Federal prosecutors in Alabama said in a court filing on Tuesday that an Anniston architect gave Roy W. Johnson, a former chancellor of the state’s two-year-college system, more than $85,000 in goods and services as part of an effort to win state contracts, reports The Birmingham News.
Neither the architect nor the former chancellor has been charged with a crime, but the filing outlined a pattern of kickbacks and bribes that appears to be a centerpiece of the continuing federal investigation.

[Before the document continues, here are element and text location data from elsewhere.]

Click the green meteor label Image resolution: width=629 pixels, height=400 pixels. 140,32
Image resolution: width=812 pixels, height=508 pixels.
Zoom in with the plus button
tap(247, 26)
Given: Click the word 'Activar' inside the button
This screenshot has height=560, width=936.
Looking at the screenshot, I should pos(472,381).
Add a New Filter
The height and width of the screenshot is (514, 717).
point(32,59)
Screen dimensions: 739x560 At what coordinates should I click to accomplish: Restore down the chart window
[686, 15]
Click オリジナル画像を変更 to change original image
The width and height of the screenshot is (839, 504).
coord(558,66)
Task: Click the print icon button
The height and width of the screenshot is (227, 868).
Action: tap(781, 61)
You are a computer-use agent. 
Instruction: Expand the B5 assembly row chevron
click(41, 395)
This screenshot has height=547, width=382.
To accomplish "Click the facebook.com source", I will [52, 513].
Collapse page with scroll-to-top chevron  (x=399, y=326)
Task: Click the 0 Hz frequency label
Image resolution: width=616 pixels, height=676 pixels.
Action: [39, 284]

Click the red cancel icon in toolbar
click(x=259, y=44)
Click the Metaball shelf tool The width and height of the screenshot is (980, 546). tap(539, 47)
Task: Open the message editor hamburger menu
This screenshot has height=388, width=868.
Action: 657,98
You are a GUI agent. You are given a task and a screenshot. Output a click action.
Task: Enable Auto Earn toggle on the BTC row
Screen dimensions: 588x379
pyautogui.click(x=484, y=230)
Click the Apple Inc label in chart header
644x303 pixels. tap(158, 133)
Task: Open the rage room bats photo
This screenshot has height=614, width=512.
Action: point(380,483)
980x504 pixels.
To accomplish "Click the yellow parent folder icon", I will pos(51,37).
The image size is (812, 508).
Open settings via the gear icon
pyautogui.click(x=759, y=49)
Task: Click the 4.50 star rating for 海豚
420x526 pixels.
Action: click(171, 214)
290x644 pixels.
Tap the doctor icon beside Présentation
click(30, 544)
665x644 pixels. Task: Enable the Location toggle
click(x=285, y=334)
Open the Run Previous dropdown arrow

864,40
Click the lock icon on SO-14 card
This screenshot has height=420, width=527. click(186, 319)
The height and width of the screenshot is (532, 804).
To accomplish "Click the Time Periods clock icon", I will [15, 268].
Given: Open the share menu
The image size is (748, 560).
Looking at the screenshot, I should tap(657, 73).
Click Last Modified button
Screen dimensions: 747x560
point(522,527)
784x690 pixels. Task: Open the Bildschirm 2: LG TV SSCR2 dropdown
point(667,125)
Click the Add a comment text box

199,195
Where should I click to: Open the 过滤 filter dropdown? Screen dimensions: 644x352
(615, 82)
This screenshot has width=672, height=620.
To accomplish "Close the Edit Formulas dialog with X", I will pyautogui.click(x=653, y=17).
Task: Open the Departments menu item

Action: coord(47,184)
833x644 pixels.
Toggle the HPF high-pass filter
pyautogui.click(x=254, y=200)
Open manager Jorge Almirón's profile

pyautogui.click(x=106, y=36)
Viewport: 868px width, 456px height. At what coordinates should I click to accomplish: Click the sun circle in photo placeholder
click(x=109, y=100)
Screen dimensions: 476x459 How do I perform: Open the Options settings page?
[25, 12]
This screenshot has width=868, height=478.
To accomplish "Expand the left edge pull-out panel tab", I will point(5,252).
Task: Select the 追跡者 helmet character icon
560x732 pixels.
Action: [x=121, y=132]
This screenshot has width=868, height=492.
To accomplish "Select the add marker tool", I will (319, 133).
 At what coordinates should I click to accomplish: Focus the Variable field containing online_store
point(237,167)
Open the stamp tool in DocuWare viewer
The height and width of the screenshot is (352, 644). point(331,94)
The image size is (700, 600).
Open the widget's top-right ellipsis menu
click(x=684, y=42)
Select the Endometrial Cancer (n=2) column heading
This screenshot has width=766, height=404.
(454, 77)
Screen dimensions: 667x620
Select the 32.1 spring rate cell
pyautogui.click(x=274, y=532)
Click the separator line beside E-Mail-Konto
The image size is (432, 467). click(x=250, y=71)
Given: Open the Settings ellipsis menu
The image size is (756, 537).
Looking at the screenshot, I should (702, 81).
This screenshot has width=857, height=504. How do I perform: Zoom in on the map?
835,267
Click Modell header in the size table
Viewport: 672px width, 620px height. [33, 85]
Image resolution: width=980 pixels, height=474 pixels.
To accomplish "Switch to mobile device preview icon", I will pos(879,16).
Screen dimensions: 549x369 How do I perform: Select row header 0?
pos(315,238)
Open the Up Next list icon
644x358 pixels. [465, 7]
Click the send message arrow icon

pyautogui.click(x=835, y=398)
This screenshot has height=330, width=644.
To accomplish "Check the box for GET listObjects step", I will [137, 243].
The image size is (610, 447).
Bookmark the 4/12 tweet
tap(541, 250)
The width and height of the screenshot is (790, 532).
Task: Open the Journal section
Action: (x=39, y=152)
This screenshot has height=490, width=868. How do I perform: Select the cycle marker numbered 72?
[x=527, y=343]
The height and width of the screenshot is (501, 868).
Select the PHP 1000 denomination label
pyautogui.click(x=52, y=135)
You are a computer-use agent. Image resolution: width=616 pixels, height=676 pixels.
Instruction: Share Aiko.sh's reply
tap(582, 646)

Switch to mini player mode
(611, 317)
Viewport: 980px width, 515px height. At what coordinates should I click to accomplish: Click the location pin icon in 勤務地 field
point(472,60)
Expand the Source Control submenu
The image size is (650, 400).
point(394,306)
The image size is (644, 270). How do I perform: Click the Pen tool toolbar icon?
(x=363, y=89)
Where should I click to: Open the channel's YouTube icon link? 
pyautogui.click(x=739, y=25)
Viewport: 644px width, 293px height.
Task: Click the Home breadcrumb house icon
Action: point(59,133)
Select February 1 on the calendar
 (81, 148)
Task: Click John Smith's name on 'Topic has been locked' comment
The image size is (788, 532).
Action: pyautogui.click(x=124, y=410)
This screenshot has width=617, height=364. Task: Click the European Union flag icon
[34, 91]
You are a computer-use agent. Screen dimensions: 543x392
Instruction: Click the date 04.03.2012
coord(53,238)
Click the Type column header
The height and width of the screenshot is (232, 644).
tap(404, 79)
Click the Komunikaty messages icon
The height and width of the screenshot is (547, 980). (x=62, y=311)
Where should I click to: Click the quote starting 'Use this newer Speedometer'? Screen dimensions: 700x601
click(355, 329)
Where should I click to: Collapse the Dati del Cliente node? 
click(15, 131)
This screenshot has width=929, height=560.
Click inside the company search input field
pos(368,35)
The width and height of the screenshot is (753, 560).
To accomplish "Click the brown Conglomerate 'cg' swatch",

The architect named in the filing, Julian W. Jenkins, is a principal in Jenkins Munroe Jenkins.
Prosecutors said he “engaged in a scheme to obtain no-bid state contracts from various college presidents by making payments to Roy W. Johnson, to other members of Johnson’s family on Johnson’s behalf, to or on behalf of college presidents, and/or providing architectural work or other goods and services to Johnson and various college presidents.”
Mr. Johnson was fired in July 2006 by the Alabama State Board of Education (The Chronicle, July 13). In August 2006, the News reported that Jenkins Munroe Jenkins had paid Mr. Johnson’s son, an administrative employee at Lawson State Community College, $3,000 a month to oversee a project the firm had designed at the college.
Prosecutors said Tuesday that during the years in which Mr. Jenkins was bribing officials, Jenkins Munroe Jenkins was hired for 54 projects at 11 two-year colleges.